(Stored data)
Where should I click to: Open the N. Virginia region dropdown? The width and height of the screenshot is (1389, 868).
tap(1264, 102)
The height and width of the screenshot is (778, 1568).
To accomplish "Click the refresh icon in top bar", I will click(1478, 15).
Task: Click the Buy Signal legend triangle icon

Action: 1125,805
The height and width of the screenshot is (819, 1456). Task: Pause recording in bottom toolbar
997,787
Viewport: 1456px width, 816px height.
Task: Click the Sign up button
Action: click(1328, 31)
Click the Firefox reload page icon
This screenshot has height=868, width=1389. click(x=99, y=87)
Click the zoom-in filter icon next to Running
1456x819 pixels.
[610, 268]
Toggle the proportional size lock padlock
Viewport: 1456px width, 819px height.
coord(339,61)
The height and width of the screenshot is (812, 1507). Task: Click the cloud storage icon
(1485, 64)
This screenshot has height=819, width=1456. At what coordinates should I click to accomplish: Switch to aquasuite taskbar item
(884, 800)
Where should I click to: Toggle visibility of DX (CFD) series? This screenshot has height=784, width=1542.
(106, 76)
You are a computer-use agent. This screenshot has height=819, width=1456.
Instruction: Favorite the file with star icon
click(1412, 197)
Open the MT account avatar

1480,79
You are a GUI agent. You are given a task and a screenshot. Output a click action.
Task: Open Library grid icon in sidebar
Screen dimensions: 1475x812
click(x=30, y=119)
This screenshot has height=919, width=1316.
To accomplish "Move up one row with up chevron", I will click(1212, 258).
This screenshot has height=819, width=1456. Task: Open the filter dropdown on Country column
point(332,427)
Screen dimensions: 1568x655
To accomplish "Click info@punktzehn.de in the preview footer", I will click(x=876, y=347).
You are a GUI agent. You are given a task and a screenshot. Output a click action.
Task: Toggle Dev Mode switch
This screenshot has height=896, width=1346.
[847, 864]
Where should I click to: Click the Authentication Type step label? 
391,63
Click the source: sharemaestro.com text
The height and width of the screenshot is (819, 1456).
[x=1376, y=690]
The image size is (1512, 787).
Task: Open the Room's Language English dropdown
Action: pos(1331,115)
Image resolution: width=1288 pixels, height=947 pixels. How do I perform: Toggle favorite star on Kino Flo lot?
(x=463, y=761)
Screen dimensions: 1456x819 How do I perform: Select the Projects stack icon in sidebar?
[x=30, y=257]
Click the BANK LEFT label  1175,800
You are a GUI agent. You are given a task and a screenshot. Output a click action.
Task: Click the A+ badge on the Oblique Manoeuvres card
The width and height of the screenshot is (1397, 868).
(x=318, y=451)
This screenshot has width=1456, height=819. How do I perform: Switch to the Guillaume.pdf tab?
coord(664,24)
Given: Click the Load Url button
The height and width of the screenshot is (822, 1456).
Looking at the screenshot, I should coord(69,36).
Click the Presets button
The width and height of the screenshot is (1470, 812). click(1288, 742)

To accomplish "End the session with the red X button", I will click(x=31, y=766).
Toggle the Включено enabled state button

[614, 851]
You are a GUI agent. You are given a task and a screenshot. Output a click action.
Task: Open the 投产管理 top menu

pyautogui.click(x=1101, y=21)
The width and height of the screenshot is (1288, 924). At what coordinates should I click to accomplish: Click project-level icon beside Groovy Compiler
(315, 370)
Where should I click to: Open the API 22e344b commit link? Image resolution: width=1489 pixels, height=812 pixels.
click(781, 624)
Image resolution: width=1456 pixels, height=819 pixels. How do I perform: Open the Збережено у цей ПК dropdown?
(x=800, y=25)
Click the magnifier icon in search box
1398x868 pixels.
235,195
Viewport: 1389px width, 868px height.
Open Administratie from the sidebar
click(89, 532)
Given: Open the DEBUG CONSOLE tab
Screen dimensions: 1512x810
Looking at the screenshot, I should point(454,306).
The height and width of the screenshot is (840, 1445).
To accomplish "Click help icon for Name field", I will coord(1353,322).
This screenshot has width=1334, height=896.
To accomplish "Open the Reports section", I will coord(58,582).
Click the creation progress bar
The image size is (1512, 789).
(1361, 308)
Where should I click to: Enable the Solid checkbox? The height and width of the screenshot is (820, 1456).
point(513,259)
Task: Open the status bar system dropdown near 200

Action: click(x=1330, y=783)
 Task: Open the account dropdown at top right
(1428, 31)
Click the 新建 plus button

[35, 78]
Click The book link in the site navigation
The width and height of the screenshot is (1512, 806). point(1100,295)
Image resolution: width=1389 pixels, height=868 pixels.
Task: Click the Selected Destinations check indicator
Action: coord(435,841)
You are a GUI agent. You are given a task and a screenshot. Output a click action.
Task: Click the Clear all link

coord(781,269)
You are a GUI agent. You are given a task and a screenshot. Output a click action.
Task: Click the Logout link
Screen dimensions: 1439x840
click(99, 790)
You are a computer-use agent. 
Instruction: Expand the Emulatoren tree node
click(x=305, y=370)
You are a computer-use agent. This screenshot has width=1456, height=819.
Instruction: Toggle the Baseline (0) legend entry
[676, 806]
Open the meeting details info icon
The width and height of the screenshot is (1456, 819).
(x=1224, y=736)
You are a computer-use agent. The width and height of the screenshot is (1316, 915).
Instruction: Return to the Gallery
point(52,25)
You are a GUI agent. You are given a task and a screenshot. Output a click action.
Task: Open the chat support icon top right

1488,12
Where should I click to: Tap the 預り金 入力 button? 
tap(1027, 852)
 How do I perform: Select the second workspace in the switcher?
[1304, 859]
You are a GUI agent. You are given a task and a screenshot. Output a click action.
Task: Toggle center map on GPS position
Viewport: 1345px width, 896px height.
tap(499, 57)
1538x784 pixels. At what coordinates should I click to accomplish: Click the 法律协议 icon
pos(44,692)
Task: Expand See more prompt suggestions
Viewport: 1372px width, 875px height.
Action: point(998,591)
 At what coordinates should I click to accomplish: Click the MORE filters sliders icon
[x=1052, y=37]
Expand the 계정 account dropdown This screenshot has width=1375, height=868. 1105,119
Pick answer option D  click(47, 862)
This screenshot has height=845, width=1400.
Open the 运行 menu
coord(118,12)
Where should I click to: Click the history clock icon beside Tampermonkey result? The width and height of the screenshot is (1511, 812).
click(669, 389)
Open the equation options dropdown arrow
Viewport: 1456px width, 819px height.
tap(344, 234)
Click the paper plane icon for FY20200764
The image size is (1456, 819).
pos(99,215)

INSTRUCTIONS FOR THE TASK: Given the records above, restate word for word only the lines starting at the one with "Open Administratie from the sidebar" and ending at the one with "This screenshot has width=1334, height=896.".

TASK RESPONSE:
Open Administratie from the sidebar
click(89, 532)
Given: Open the DEBUG CONSOLE tab
Screen dimensions: 1512x810
Looking at the screenshot, I should point(454,306).
The height and width of the screenshot is (840, 1445).
To accomplish "Click help icon for Name field", I will coord(1353,322).
This screenshot has width=1334, height=896.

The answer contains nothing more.